Collected data:
*** Block opens ***

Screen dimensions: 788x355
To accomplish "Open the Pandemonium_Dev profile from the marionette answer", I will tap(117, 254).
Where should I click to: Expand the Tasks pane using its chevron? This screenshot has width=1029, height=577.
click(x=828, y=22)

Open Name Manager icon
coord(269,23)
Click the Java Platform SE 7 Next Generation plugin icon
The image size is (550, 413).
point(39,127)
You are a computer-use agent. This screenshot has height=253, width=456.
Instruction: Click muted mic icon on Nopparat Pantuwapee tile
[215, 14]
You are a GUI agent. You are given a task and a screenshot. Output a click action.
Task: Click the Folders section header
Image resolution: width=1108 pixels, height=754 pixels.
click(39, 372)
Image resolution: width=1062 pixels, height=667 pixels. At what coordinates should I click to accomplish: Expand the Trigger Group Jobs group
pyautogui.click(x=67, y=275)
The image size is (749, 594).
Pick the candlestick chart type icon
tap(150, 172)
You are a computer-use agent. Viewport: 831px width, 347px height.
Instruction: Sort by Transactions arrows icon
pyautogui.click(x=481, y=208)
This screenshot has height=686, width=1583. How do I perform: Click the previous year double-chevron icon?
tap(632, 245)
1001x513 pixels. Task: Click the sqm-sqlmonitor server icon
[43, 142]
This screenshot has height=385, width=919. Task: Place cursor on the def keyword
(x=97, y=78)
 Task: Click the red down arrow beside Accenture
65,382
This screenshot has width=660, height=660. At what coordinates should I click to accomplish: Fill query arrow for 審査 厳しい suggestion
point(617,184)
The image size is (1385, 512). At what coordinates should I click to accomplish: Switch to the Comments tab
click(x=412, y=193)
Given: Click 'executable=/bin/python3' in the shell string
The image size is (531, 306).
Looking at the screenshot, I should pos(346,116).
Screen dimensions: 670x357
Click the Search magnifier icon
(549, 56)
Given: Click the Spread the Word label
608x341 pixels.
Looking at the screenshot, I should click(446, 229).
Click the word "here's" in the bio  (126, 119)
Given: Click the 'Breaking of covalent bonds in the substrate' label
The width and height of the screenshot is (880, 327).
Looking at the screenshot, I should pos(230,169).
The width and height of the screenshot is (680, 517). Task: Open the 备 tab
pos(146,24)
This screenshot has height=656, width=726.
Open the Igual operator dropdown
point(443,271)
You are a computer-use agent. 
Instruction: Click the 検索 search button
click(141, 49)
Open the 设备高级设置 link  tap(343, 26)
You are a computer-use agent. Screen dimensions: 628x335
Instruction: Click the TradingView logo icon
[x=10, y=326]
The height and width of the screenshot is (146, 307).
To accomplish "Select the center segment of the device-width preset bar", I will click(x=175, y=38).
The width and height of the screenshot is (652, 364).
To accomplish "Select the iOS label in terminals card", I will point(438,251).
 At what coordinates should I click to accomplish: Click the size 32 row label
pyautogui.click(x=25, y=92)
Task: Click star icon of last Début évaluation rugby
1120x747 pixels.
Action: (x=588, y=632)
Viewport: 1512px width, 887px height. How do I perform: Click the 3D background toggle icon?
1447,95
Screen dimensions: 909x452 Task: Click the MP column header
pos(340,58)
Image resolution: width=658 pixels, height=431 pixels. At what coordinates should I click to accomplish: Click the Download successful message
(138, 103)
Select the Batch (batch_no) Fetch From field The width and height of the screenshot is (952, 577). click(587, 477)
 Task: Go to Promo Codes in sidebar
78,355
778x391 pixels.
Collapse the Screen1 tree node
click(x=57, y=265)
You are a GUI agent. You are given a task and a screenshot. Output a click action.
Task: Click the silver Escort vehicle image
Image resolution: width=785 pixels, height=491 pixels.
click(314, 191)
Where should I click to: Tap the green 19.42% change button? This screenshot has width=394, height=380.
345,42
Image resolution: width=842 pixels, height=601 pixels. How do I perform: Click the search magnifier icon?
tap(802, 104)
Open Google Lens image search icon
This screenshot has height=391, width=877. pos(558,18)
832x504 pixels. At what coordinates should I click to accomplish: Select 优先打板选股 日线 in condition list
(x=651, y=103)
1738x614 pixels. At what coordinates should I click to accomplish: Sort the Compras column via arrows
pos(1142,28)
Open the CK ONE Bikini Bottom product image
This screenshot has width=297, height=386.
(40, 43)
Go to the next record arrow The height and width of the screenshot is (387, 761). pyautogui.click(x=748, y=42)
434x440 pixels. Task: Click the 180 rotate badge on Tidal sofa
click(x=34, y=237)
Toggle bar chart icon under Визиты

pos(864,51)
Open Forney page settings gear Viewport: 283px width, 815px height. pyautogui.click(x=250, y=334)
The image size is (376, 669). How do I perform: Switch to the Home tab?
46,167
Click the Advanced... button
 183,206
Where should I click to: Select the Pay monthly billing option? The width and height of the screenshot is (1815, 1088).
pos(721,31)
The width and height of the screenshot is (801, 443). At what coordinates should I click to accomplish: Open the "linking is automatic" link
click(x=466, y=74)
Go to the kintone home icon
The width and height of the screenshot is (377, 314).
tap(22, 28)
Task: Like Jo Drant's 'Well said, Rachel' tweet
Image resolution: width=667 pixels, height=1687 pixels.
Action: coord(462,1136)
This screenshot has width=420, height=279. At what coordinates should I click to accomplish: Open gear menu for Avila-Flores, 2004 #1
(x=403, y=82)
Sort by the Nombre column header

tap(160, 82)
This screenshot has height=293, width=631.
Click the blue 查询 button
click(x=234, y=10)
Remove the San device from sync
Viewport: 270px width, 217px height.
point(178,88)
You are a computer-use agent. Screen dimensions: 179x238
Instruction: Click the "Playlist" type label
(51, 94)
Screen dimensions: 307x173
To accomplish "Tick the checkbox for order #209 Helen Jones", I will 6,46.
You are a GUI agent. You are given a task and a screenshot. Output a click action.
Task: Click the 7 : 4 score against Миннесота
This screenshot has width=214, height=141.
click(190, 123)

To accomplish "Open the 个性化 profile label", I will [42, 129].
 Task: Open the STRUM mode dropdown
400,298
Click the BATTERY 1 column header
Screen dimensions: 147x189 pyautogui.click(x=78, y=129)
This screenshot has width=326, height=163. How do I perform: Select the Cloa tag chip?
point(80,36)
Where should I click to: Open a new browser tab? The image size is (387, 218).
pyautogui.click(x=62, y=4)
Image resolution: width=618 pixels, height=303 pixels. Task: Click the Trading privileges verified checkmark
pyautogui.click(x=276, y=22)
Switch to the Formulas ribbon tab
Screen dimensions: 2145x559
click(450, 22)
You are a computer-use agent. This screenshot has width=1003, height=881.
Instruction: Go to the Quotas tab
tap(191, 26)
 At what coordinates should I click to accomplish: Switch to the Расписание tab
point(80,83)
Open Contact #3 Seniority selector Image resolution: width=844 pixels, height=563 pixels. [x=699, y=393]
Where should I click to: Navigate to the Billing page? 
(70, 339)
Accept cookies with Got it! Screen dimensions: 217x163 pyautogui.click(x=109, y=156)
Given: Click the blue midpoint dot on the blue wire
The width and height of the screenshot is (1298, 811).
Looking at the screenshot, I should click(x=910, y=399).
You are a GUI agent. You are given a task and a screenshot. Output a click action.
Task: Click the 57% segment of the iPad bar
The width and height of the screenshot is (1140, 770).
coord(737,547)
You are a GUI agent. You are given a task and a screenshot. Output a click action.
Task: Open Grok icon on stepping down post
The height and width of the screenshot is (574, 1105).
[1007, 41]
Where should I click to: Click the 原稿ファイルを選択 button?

*** Block closes ***

■ **Task prompt**
Only an exact copy of the entries above will do.

■ **Response area**
Screen dimensions: 788x355
To accomplish "Open the Pandemonium_Dev profile from the marionette answer", I will tap(117, 254).
Where should I click to: Expand the Tasks pane using its chevron? This screenshot has width=1029, height=577.
click(x=828, y=22)

Open Name Manager icon
coord(269,23)
Click the Java Platform SE 7 Next Generation plugin icon
The image size is (550, 413).
point(39,127)
You are a computer-use agent. This screenshot has height=253, width=456.
Instruction: Click muted mic icon on Nopparat Pantuwapee tile
[215, 14]
You are a GUI agent. You are given a task and a screenshot. Output a click action.
Task: Click the Folders section header
Image resolution: width=1108 pixels, height=754 pixels.
click(39, 372)
Image resolution: width=1062 pixels, height=667 pixels. At what coordinates should I click to accomplish: Expand the Trigger Group Jobs group
pyautogui.click(x=67, y=275)
The image size is (749, 594).
Pick the candlestick chart type icon
tap(150, 172)
You are a computer-use agent. Viewport: 831px width, 347px height.
Instruction: Sort by Transactions arrows icon
pyautogui.click(x=481, y=208)
This screenshot has height=686, width=1583. How do I perform: Click the previous year double-chevron icon?
tap(632, 245)
1001x513 pixels. Task: Click the sqm-sqlmonitor server icon
[43, 142]
This screenshot has height=385, width=919. Task: Place cursor on the def keyword
(x=97, y=78)
 Task: Click the red down arrow beside Accenture
65,382
This screenshot has width=660, height=660. At what coordinates should I click to accomplish: Fill query arrow for 審査 厳しい suggestion
point(617,184)
The image size is (1385, 512). At what coordinates should I click to accomplish: Switch to the Comments tab
click(x=412, y=193)
Given: Click 'executable=/bin/python3' in the shell string
The image size is (531, 306).
Looking at the screenshot, I should pos(346,116).
Screen dimensions: 670x357
Click the Search magnifier icon
(549, 56)
Given: Click the Spread the Word label
608x341 pixels.
Looking at the screenshot, I should click(446, 229).
Click the word "here's" in the bio  (126, 119)
Given: Click the 'Breaking of covalent bonds in the substrate' label
The width and height of the screenshot is (880, 327).
Looking at the screenshot, I should pos(230,169).
The width and height of the screenshot is (680, 517). Task: Open the 备 tab
pos(146,24)
This screenshot has height=656, width=726.
Open the Igual operator dropdown
point(443,271)
You are a computer-use agent. 
Instruction: Click the 検索 search button
click(141, 49)
Open the 设备高级设置 link  tap(343, 26)
You are a computer-use agent. Screen dimensions: 628x335
Instruction: Click the TradingView logo icon
[x=10, y=326]
The height and width of the screenshot is (146, 307).
To accomplish "Select the center segment of the device-width preset bar", I will click(x=175, y=38).
The width and height of the screenshot is (652, 364).
To accomplish "Select the iOS label in terminals card", I will point(438,251).
 At what coordinates should I click to accomplish: Click the size 32 row label
pyautogui.click(x=25, y=92)
Task: Click star icon of last Début évaluation rugby
1120x747 pixels.
Action: (x=588, y=632)
Viewport: 1512px width, 887px height. How do I perform: Click the 3D background toggle icon?
1447,95
Screen dimensions: 909x452 Task: Click the MP column header
pos(340,58)
Image resolution: width=658 pixels, height=431 pixels. At what coordinates should I click to accomplish: Click the Download successful message
(138, 103)
Select the Batch (batch_no) Fetch From field The width and height of the screenshot is (952, 577). click(587, 477)
 Task: Go to Promo Codes in sidebar
78,355
778x391 pixels.
Collapse the Screen1 tree node
click(x=57, y=265)
You are a GUI agent. You are given a task and a screenshot. Output a click action.
Task: Click the silver Escort vehicle image
Image resolution: width=785 pixels, height=491 pixels.
click(314, 191)
Where should I click to: Tap the green 19.42% change button? This screenshot has width=394, height=380.
345,42
Image resolution: width=842 pixels, height=601 pixels. How do I perform: Click the search magnifier icon?
tap(802, 104)
Open Google Lens image search icon
This screenshot has height=391, width=877. pos(558,18)
832x504 pixels. At what coordinates should I click to accomplish: Select 优先打板选股 日线 in condition list
(x=651, y=103)
1738x614 pixels. At what coordinates should I click to accomplish: Sort the Compras column via arrows
pos(1142,28)
Open the CK ONE Bikini Bottom product image
This screenshot has width=297, height=386.
(40, 43)
Go to the next record arrow The height and width of the screenshot is (387, 761). pyautogui.click(x=748, y=42)
434x440 pixels. Task: Click the 180 rotate badge on Tidal sofa
click(x=34, y=237)
Toggle bar chart icon under Визиты

pos(864,51)
Open Forney page settings gear Viewport: 283px width, 815px height. pyautogui.click(x=250, y=334)
The image size is (376, 669). How do I perform: Switch to the Home tab?
46,167
Click the Advanced... button
 183,206
Where should I click to: Select the Pay monthly billing option? The width and height of the screenshot is (1815, 1088).
pos(721,31)
The width and height of the screenshot is (801, 443). At what coordinates should I click to accomplish: Open the "linking is automatic" link
click(x=466, y=74)
Go to the kintone home icon
The width and height of the screenshot is (377, 314).
tap(22, 28)
Task: Like Jo Drant's 'Well said, Rachel' tweet
Image resolution: width=667 pixels, height=1687 pixels.
Action: coord(462,1136)
This screenshot has width=420, height=279. At what coordinates should I click to accomplish: Open gear menu for Avila-Flores, 2004 #1
(x=403, y=82)
Sort by the Nombre column header

tap(160, 82)
This screenshot has height=293, width=631.
Click the blue 查询 button
click(x=234, y=10)
Remove the San device from sync
Viewport: 270px width, 217px height.
point(178,88)
You are a computer-use agent. Screen dimensions: 179x238
Instruction: Click the "Playlist" type label
(51, 94)
Screen dimensions: 307x173
To accomplish "Tick the checkbox for order #209 Helen Jones", I will 6,46.
You are a GUI agent. You are given a task and a screenshot. Output a click action.
Task: Click the 7 : 4 score against Миннесота
This screenshot has width=214, height=141.
click(190, 123)

To accomplish "Open the 个性化 profile label", I will [42, 129].
 Task: Open the STRUM mode dropdown
400,298
Click the BATTERY 1 column header
Screen dimensions: 147x189 pyautogui.click(x=78, y=129)
This screenshot has width=326, height=163. How do I perform: Select the Cloa tag chip?
point(80,36)
Where should I click to: Open a new browser tab? The image size is (387, 218).
pyautogui.click(x=62, y=4)
Image resolution: width=618 pixels, height=303 pixels. Task: Click the Trading privileges verified checkmark
pyautogui.click(x=276, y=22)
Switch to the Formulas ribbon tab
Screen dimensions: 2145x559
click(450, 22)
You are a computer-use agent. This screenshot has width=1003, height=881.
Instruction: Go to the Quotas tab
tap(191, 26)
 At what coordinates should I click to accomplish: Switch to the Расписание tab
point(80,83)
Open Contact #3 Seniority selector Image resolution: width=844 pixels, height=563 pixels. [x=699, y=393]
Where should I click to: Navigate to the Billing page? 
(70, 339)
Accept cookies with Got it! Screen dimensions: 217x163 pyautogui.click(x=109, y=156)
Given: Click the blue midpoint dot on the blue wire
The width and height of the screenshot is (1298, 811).
Looking at the screenshot, I should click(x=910, y=399).
You are a GUI agent. You are given a task and a screenshot. Output a click action.
Task: Click the 57% segment of the iPad bar
The width and height of the screenshot is (1140, 770).
coord(737,547)
You are a GUI agent. You are given a task and a screenshot. Output a click action.
Task: Open Grok icon on stepping down post
The height and width of the screenshot is (574, 1105).
[1007, 41]
Where should I click to: Click the 原稿ファイルを選択 button?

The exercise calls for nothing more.